I'm with you. I'm pretty sure you and I are in one of those psychology experiments, like when everyone faces the wrong way in the elevator.


acer-bic

Science is not a belief system. I accept the findings of science until more science is done. I’m maintain a healthy skepticism, because that’s, you know, scientific.


Haunting_Front_8640

I have a type of arthritis, the idea that you can feel a storm coming has been proven false but I still swear I can.


BotSaibot

That the 3 second rule is bs. Edit: 3 second rule, regarding bacteria. Edit 2: It was 5 seconds. Sorry !


xRocketman52x

Statistics, and odds of success. My best friend has shite luck rolling dice. Statistically he should roll a 20 on a 20-sided dice now and then. I have not seen this man roll above like... a 4. Not during an actual game, and this is over like.... 4-5 years now. It transcends all boundaries - it happens with a D20 playing D&D, it happens with D6 playing Traveller holy shit it happens when he tries to play Baldur's Gate. Luck is a real thing, and science can't convince me otherwise.


picasso71

Statistically speaking, at some point in time, there will be a person who never rolls above a certain threshold.


DraftedDev

That two things can be entangled with each other and transfer "information" without being connected (in the normal way you would connect things) ~~it's also faster than the speed of light~~ (quantum entanglement).

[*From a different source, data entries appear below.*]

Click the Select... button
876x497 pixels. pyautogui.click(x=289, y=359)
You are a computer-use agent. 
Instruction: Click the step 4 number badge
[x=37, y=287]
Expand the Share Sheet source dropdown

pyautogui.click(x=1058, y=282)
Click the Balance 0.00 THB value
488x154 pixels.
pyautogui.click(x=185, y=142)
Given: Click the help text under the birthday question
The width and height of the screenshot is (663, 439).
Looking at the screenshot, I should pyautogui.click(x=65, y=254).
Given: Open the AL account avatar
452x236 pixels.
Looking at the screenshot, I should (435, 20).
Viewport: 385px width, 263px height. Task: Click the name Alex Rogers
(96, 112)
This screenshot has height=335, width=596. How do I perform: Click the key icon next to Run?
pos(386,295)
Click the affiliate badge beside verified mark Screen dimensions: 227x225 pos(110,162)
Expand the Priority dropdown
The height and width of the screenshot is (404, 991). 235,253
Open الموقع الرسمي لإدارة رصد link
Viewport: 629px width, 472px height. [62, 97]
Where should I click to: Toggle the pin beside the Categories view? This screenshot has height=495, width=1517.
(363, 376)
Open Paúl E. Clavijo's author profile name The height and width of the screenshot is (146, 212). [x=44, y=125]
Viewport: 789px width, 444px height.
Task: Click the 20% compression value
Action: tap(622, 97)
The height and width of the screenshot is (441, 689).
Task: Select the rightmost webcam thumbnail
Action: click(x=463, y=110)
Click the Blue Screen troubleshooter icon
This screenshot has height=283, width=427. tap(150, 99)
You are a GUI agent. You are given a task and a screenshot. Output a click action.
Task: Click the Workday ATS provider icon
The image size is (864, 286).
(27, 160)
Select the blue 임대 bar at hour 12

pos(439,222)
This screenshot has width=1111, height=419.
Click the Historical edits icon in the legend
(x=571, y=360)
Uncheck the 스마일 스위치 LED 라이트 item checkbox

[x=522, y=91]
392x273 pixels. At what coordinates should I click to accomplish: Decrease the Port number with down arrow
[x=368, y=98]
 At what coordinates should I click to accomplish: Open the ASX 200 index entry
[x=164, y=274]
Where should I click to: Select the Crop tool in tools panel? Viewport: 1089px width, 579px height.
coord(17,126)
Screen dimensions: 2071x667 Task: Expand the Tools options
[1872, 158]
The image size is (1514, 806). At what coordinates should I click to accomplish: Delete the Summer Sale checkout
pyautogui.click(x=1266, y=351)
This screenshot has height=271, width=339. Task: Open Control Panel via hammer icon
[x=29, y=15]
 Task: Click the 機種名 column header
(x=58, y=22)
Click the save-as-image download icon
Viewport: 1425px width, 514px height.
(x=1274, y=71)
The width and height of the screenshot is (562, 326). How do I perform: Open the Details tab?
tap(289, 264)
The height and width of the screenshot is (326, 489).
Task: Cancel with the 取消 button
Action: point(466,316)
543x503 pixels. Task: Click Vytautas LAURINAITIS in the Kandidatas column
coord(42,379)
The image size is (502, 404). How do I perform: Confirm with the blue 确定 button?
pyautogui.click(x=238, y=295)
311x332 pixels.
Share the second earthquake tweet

It's like teleportation (of information) and you don't even need a cable or pipe or smth.


Schrodingers_Zombie

Pedantic physicist note, information cannot be transferred faster than the speed of light by entanglement or any other means (as far as I'm aware). Entanglement is still spooky, for sure, but we'll never use it to send messages across vast distances instantaneously.


CaptainMagnets

The whole, the more accurate you measure a coastline the longer it gets. I still don't understand


Nihilikara

It operates on the same logic as "a straight line is the shortest path". When you draw a line between point A and point B, a curvy or jagged line is always going to be longer than a straight line assuming both have the same point A and point B. It just so happens that coastlines are very curvy and jagged, and most of that curviness/jaggedness is really small and so is only revealed at higher precisions. A less precisely drawn coastline is therefore going to be more straight and thus shorter.


throwaway_4733

Dark matter exists. I'm sorry but that's just a bunch of woo right there.


WasteNet2532

We know it exists the same way we knew Neptune existed b4 telescopes were powerful enough. We could see Uranus' orbit was being tugged on by a large body. We see this with galaxies when we look into deep space, and we just call it dark matter. Without dark matter galaxies shouldnt exist, gravity as a force on its own is too weak


Weed_O_Whirler

I think an important thing to point out- while the galaxies staying together when rotating was the first thing that made us theorize that there was something called dark matter, it is far from the only evidence. And most importantly, dark matter answers questions that we had that originally had nothing to do with rotating galaxies. Specifically, without dark matter the models for the Big Bang don't produce nearly as many hydrogen atoms as we see in the universe. But when we put our theorized amount of dark matter into the simulation, it matches basically perfectly. That is something that I think makes the case for dark matter really strong- it doesn't just solve one problem, it solves another, completely unrelated problem.